--- DATA PROVIDED Enclosed Below ---

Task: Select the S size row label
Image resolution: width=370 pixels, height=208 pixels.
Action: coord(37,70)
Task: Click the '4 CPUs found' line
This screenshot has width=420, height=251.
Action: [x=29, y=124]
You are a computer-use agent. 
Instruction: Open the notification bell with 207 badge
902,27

--- End of Enclosed DATA PROVIDED ---

*ACTIVITY*.
Beginning with the line that contains "This screenshot has width=420, height=251." and ending with the last line of the data above, return those lines exactly and nothing else.

*FINISHED EXERCISE*.
This screenshot has width=420, height=251.
Action: [x=29, y=124]
You are a computer-use agent. 
Instruction: Open the notification bell with 207 badge
902,27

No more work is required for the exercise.